* [Dokumen]:

# # # #

Kata kunci: Peran Notaris; Kedudukan Notaris
Abstract
The
study aims to find out how the role of Notaries in making child custody
agreements, as well as to find out the legal position of child custody
agreements made by Notaries. This research method uses a normative juridical
approach, namely examining legal principles, legal rules, and legal systematics
by examining library materials to obtain secondary data. The results showed
that Notary as a general official who has the authority to make a Deed. The
agreement on child custody rights that has been agreed upon by both parties
(husband and wife) ratified by a Notary Public is a Notary Deed that has legal
force and is an authentic deed. In the event that a husband and wife divorce
before a court session, the Notary Deed plays a very important role, especially
for the Judge, namely speeding up the Judge in presiding over the trial process
and making it easier to make decisions. The position of the child due to
divorce includes: either the father or mother is still obliged to maintain and
educate his children solely based on the interests of the child, then the judge
has the authority to make a decision, the father must be responsible for all
the education costs needed by the child, but if in his keyata, the father
cannot meet or fulfill the obligation, then the judge can decide that the
mother bears it and the Court can Ordered that the interests of the child
remain guaranteed after the parents divorce, because it is placed under the
responsibility of the parents, where they are still obliged to maintain and educate
the child until the child is an adult.
Keywords: Notary Role; Notary Position.
Pendahuluan
Perkawinan ialah keterikatan
lahir-batin seseorang pria dan seseorang wanita, yang mana dianggap sakral dan diakui oleh Hukum, hal ini karena
perkawinan dilaksanakan secara hukum dan secara agama (Makalew, 2013). Maka biasanya perkawinan prosesinya dilangsungkan secara agama dilanjutkan kemudian pencatatan secara hukum. Namun meskipun
begitu, ketika terdapat permasalahan internal rumah tangga dianggap
tak memungkinkan lagi diselesaikan dan perkawinan tersebut takkan dapat dipertahankan
lagi, maka dapat menyebabkan perkawinan tersebut berujung pada perceraian atau lepasnya ikatan
perkawinan.

# # # #

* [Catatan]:
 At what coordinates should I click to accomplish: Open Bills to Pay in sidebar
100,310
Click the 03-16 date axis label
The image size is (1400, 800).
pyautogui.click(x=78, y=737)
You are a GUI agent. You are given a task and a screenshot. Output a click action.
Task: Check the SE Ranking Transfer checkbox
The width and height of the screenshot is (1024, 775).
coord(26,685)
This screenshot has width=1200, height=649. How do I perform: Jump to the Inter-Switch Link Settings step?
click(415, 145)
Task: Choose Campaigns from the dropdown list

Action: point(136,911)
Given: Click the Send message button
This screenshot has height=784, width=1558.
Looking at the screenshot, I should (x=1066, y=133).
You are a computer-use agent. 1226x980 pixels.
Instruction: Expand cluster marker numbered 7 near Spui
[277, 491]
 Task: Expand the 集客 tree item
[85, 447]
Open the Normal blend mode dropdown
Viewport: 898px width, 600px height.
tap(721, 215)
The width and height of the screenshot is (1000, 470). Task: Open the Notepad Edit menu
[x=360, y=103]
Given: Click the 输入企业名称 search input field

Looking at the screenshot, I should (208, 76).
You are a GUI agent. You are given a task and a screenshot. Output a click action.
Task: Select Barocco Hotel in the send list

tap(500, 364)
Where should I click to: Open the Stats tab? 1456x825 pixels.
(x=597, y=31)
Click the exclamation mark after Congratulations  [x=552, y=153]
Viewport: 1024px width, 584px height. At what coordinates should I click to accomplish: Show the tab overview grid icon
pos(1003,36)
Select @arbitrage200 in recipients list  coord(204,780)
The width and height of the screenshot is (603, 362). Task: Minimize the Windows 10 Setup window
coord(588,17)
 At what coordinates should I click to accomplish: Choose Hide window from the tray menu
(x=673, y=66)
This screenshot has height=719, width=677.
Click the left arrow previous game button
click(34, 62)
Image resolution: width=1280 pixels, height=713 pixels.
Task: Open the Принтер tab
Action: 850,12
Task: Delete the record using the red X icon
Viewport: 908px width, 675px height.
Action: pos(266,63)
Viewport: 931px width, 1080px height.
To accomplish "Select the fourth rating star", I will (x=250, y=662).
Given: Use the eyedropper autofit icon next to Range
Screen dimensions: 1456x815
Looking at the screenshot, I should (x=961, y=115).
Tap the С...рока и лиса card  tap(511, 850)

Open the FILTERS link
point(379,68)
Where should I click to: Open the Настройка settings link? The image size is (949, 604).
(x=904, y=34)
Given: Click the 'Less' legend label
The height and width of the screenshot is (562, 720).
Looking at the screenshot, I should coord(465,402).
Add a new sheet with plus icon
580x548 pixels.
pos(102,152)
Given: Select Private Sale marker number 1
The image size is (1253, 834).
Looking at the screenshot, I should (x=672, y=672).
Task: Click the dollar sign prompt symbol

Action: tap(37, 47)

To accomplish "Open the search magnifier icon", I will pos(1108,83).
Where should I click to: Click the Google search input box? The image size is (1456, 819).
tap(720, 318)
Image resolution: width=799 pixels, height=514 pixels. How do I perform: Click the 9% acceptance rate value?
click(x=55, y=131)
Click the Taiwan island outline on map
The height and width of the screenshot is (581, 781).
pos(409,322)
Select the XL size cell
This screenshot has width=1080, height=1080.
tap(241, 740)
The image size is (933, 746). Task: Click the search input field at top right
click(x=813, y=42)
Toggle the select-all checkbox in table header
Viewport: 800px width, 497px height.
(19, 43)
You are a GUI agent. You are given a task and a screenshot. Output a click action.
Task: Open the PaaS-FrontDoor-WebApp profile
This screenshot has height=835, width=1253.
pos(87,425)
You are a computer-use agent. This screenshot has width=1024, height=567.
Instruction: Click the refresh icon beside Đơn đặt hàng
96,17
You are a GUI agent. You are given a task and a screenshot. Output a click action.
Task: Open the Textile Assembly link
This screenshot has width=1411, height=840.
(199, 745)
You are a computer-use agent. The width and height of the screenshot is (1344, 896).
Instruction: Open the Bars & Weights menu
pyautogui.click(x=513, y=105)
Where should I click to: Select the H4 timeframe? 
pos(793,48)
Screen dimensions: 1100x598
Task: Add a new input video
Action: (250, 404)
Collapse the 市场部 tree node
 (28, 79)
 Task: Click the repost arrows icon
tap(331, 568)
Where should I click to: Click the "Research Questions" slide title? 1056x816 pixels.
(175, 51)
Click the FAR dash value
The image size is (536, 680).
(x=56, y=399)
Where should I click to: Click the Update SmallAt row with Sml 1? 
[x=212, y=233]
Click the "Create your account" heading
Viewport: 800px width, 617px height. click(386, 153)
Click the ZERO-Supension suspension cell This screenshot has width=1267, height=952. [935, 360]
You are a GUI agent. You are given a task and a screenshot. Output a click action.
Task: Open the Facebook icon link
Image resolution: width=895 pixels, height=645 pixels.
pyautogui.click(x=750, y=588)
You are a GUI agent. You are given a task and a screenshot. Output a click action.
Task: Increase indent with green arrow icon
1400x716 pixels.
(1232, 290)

# # # #

* [Tugas Dikerjakan]: Tolong terjemahkan kalimat berikut dari dokumen tentang peran notaris di atas ke dalam bahasa Indonesia: "This research method uses a normative juridical approach, namely examining legal principles, legal rules, and legal systematics by examining library materials to obtain secondary data."

* [Jawaban Tugas]: Metode penelitian ini menggunakan pendekatan yuridis normatif, yaitu mengkaji asas-asas hukum, kaidah-kaidah hukum, dan sistematika hukum dengan menelaah bahan pustaka untuk memperoleh data sekunder.